◆ **What to produce**:
Below are the entries; give again exactly the lines from the one mentioning "The height and width of the screenshot is (465, 465)." through the one mentioning "Task: Follow the @usatoday mention link", inclusive.

[Dataset items]
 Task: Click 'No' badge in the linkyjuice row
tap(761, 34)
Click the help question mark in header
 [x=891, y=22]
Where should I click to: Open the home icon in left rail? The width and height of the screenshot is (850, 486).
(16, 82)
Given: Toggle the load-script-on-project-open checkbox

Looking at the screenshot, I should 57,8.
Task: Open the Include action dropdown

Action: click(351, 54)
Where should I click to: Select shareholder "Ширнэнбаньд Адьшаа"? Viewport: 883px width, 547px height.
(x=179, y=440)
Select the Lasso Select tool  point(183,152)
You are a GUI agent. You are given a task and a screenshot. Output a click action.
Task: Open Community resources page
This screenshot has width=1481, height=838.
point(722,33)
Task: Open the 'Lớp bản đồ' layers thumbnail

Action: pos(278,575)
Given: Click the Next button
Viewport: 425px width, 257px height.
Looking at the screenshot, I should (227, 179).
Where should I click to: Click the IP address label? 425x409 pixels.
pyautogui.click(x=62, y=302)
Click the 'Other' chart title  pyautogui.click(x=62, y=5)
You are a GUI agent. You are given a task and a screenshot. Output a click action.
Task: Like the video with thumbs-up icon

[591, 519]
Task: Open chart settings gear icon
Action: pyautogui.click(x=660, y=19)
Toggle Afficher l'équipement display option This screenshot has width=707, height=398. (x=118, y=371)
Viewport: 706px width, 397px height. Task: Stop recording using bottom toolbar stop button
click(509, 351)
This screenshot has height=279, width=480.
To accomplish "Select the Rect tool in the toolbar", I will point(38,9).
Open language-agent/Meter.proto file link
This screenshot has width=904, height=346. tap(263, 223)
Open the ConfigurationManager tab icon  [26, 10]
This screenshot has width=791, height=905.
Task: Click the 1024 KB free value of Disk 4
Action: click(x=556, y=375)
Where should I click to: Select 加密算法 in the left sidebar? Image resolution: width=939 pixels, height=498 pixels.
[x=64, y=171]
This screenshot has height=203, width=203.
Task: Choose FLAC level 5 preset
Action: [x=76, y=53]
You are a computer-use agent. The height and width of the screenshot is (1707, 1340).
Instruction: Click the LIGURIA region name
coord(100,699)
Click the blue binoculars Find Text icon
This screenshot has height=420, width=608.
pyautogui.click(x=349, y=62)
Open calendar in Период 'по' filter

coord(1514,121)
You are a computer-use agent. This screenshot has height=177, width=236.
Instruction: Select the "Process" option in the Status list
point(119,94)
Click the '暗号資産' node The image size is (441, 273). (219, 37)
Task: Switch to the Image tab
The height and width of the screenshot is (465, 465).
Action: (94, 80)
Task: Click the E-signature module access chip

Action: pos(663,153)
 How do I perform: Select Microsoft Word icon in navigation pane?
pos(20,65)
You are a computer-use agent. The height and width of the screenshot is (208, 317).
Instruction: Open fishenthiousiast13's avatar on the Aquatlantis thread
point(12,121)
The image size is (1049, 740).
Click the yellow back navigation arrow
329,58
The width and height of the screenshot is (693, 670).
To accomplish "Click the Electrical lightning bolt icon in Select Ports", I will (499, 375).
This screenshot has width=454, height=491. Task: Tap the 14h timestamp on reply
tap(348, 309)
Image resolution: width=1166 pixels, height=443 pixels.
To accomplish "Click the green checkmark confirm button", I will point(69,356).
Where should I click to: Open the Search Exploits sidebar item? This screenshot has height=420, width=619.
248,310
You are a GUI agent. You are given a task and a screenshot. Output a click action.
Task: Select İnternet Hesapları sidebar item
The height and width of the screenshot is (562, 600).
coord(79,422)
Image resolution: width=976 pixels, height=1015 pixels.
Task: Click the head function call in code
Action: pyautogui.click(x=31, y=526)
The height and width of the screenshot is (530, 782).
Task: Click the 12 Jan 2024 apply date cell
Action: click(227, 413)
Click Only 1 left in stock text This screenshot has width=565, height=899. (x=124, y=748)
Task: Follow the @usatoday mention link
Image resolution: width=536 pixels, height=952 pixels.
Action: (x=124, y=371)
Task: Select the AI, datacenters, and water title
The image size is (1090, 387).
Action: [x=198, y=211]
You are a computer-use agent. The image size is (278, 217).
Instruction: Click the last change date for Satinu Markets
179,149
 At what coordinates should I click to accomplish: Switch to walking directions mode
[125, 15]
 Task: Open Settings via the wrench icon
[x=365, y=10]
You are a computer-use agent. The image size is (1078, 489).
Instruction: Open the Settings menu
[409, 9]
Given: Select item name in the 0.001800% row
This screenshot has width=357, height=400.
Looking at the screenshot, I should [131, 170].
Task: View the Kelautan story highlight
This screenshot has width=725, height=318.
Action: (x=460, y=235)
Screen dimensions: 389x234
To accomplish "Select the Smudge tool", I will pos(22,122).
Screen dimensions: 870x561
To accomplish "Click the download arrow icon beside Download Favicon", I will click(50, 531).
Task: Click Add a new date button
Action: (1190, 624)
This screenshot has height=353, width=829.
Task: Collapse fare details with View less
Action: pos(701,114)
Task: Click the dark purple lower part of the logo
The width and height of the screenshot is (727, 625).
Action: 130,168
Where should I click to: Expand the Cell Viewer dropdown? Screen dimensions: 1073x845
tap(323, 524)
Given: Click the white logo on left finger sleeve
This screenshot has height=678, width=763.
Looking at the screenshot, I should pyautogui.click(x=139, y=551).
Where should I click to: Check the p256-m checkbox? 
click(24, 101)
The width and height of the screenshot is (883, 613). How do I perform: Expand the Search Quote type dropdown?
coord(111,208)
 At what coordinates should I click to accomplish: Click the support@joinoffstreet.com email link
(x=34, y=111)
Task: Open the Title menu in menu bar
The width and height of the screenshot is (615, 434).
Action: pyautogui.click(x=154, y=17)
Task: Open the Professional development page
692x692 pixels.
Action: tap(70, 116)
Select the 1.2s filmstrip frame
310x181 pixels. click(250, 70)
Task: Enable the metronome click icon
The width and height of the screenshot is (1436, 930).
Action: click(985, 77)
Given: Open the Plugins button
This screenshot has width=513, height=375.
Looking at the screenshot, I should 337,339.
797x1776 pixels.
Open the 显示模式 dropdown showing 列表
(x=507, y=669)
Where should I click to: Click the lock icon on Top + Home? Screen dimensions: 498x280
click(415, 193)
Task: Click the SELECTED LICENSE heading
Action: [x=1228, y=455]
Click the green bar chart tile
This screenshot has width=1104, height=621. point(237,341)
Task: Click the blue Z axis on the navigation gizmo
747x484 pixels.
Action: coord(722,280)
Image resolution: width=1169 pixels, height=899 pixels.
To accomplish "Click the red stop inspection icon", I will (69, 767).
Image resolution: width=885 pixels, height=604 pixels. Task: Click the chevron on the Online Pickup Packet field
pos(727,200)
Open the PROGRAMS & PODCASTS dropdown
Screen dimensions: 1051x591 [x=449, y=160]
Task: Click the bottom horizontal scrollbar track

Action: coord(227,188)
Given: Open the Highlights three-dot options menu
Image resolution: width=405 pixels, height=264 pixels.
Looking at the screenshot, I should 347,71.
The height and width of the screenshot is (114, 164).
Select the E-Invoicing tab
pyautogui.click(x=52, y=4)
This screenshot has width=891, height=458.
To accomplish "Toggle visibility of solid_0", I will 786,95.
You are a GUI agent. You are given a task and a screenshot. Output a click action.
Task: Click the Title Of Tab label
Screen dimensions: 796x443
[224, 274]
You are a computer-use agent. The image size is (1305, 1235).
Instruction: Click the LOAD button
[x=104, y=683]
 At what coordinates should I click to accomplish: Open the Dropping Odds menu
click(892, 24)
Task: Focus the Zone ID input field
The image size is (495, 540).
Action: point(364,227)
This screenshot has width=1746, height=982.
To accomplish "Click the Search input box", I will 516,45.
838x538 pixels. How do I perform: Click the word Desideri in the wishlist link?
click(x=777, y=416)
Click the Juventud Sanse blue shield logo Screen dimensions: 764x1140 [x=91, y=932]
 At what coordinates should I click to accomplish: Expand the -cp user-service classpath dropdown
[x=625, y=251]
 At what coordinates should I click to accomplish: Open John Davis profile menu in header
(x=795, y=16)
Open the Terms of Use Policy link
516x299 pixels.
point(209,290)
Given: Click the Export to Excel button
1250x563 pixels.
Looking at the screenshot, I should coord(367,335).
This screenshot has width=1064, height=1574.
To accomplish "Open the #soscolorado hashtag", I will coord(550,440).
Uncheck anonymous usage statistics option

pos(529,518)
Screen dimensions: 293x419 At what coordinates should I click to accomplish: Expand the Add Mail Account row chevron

◆ **Written response**:
The height and width of the screenshot is (465, 465).
Action: (94, 80)
Task: Click the E-signature module access chip

Action: pos(663,153)
 How do I perform: Select Microsoft Word icon in navigation pane?
pos(20,65)
You are a computer-use agent. The height and width of the screenshot is (208, 317).
Instruction: Open fishenthiousiast13's avatar on the Aquatlantis thread
point(12,121)
The image size is (1049, 740).
Click the yellow back navigation arrow
329,58
The width and height of the screenshot is (693, 670).
To accomplish "Click the Electrical lightning bolt icon in Select Ports", I will (499, 375).
This screenshot has width=454, height=491. Task: Tap the 14h timestamp on reply
tap(348, 309)
Image resolution: width=1166 pixels, height=443 pixels.
To accomplish "Click the green checkmark confirm button", I will point(69,356).
Where should I click to: Open the Search Exploits sidebar item? This screenshot has height=420, width=619.
248,310
You are a GUI agent. You are given a task and a screenshot. Output a click action.
Task: Select İnternet Hesapları sidebar item
The height and width of the screenshot is (562, 600).
coord(79,422)
Image resolution: width=976 pixels, height=1015 pixels.
Task: Click the head function call in code
Action: pyautogui.click(x=31, y=526)
The height and width of the screenshot is (530, 782).
Task: Click the 12 Jan 2024 apply date cell
Action: click(227, 413)
Click Only 1 left in stock text This screenshot has width=565, height=899. (x=124, y=748)
Task: Follow the @usatoday mention link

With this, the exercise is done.